Re: RAID5

Previous thread: From China (Business Offer) by Mr Mou Xinsheng on Saturday, April 17, 2010 - 7:15 pm. (1 message)

Next thread: Question on how to mark drives on a particular raid as being good after a "failure" by Joe Landman on Monday, April 19, 2010 - 11:56 am. (2 messages)
From: Kaushal Shriyan
Subject: RAID5
Date: Sunday, April 18, 2010 - 8:46 pm

Hi

I am a newbie to RAID. is strip size and block size same. How is it
calculated. is it 64Kb by default. what should be the strip size ?

I have referred to
http://en.wikipedia.org/wiki/Raid5#RAID_5_parity_handling. How is
parity handled in case of RAID 5.

Please explain me with an example.

Thanks and Regards,

Kaushal
--

From: Michael Evans
Subject: Re: RAID5
Date: Sunday, April 18, 2010 - 9:21 pm

On Sun, Apr 18, 2010 at 8:46 PM, Kaushal Shriyan

You already have one good resource.

I wrote this a while ago, and the preface may answer some questions
you have about the terminology used.

http://wiki.tldp.org/LVM-on-RAID

However the question you're asking is more or less borderline
off-topic for this mailing list.  If the linked information is
insufficient I suggest using the Wikipedia article's links to learn
more.
--

From: Bill Davidsen
Subject: Re: RAID5
Date: Wednesday, April 21, 2010 - 6:32 am

I have some recent experience with this gained the hard way, by looking 
for a problem rather than curiousity. My experience with LVM on RAID is 
that, at least for RAID-5, write performance sucks. I created two 
partitions on each of three drives, and two raid-5 arrays using those 
partitions. Same block size, same tuning for stripe-cache, etc. I 
dropped an ext4 on on array, and LVM on the other, put ext4 on the LVM 
drive, and copied 500GB to each. LVM had a 50% performance penalty, took 
twice as long. Repeated with four drives (all I could spare) and found 
that the speed right on an array was roughly 3x slower with LVM.

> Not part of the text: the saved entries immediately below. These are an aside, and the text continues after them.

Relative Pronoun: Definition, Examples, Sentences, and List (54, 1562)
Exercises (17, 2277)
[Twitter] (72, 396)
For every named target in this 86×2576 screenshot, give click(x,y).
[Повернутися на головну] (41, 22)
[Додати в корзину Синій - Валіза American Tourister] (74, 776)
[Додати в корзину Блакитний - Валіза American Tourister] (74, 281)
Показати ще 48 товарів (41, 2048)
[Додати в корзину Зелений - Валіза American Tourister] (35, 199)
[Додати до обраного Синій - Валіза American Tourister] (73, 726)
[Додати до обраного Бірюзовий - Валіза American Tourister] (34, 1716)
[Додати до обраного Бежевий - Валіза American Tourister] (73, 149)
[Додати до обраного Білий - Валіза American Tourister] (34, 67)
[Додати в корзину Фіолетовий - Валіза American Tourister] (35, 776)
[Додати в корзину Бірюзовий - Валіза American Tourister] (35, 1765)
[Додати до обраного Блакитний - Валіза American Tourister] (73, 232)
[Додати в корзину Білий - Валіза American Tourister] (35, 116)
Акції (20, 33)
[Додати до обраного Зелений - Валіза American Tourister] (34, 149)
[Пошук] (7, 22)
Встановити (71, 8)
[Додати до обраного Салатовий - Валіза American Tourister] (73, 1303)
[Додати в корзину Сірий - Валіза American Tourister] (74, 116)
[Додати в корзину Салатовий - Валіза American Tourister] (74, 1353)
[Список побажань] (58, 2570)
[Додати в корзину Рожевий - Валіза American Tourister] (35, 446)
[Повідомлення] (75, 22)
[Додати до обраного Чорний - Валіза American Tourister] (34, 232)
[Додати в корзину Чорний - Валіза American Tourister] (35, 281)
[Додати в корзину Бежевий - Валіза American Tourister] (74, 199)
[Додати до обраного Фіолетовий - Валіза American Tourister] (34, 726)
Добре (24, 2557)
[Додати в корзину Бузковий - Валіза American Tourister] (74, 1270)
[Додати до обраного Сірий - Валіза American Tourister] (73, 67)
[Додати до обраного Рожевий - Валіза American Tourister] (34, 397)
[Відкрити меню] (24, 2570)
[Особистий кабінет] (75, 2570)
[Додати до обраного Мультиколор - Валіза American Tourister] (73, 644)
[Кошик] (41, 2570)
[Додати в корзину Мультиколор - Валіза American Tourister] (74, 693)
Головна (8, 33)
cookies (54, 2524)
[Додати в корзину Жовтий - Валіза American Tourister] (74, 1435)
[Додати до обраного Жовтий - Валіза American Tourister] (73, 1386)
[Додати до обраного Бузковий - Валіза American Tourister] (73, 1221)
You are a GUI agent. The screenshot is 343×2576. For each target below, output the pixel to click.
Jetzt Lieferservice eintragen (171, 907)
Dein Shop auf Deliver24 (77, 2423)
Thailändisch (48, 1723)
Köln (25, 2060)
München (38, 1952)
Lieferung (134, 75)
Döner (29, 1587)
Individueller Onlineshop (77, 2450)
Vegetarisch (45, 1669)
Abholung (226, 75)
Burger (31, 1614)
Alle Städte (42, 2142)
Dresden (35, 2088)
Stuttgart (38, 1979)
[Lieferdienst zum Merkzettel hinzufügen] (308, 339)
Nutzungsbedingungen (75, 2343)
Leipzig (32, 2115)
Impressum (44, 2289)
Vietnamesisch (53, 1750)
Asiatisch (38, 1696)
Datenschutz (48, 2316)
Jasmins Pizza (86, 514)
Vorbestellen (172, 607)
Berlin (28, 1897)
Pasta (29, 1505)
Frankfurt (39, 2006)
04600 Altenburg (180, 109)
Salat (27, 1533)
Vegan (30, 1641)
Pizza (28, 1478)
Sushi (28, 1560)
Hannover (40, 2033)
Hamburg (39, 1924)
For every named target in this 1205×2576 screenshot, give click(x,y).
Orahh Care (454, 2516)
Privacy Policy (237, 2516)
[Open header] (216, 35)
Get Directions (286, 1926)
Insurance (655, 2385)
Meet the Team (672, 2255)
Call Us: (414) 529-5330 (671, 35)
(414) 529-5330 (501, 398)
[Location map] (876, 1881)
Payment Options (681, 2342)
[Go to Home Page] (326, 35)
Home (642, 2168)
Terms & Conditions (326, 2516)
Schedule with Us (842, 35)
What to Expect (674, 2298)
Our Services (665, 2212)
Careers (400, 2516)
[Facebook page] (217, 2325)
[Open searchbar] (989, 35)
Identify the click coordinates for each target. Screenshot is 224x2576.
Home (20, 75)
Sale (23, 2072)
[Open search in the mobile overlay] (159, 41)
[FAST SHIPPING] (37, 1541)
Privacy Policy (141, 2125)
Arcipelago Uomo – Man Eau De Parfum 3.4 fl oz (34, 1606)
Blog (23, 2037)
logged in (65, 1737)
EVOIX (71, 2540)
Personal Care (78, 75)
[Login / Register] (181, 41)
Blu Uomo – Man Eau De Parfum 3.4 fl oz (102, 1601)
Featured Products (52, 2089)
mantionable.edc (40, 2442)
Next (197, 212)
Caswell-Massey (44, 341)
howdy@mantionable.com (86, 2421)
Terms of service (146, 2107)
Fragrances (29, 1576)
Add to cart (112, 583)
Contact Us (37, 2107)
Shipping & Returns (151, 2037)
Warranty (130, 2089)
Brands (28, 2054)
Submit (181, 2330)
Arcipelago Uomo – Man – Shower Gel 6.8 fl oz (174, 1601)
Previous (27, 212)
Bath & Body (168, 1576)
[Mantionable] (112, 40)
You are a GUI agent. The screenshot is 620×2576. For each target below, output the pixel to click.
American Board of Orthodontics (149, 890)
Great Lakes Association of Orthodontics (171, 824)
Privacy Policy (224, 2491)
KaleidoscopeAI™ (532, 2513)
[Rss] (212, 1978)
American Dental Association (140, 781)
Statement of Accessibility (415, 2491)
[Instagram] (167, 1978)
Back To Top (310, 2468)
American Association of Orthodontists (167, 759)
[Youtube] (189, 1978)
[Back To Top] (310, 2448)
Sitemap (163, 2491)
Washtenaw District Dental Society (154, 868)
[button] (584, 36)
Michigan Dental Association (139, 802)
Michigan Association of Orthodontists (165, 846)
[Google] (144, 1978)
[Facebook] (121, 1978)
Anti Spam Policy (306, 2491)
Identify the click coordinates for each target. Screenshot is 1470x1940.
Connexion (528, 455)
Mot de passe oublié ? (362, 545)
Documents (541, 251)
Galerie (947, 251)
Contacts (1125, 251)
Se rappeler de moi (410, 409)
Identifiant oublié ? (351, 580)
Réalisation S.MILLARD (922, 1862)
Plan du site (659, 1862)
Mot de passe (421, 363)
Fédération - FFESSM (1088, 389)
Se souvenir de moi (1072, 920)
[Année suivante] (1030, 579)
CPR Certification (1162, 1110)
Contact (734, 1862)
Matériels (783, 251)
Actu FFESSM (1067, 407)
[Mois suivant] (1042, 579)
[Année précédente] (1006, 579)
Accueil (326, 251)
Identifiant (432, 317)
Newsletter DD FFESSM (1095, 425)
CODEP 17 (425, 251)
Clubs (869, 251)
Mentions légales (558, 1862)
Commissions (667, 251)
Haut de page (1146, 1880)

I did not look into it further, I know why the performance is bad, I 
don't have the hardware to change things right now, so I live with it. 
When I get back from a trip I will change that.

-- 
Bill Davidsen <davidsen@tmr.com>
  "We can't solve today's problems by using the same thinking we
   used in creating them." - Einstein

--

From: Michael Evans
Subject: Re: RAID5
Date: Wednesday, April 21, 2010 - 12:43 pm

This issues sounds very likely to be write barrier related.  Were you
using an external journal on a write-barrier honoring device?
--

From: Michael Tokarev
Subject: Re: RAID5
Date: Friday, April 23, 2010 - 7:26 am

This is most likely due to read-modify-write cycle which is present on
lvm-on-raid[456] if the number of data drives is not a power of two.
LVM requires the block size to be a power of two, so if you can't fit
some number of LVM blocks on whole raid stripe size your write speed
is expected to be ~3 times worse...

Even creating partitions on such raid array is difficult.

'Hwell.

Unfortunately very few people understand this.

As of write barriers, it looks like either they already work
(in 2.6.33) or will be (in 2.6.34) for whole raid5-lvm stack.

/mjt
--

From: MRK
Subject: Re: RAID5
Date: Friday, April 23, 2010 - 7:57 am

Seriously?
a number of data drives power of 2 would be an immense limitation.
Why should that be? I understand that LVM blocks would not be aligned to 
raid stripes, and this can worsen the problem for random writes, but if 
the write is sequential, the raid stripe will still be filled at the 
next block-output by LVM.
Maybe the very first stripe you write will get an RMW but the next ones 
will be filled in the wait, and also consider you have the 
preread_bypass_threshold feature by MD which helps in this.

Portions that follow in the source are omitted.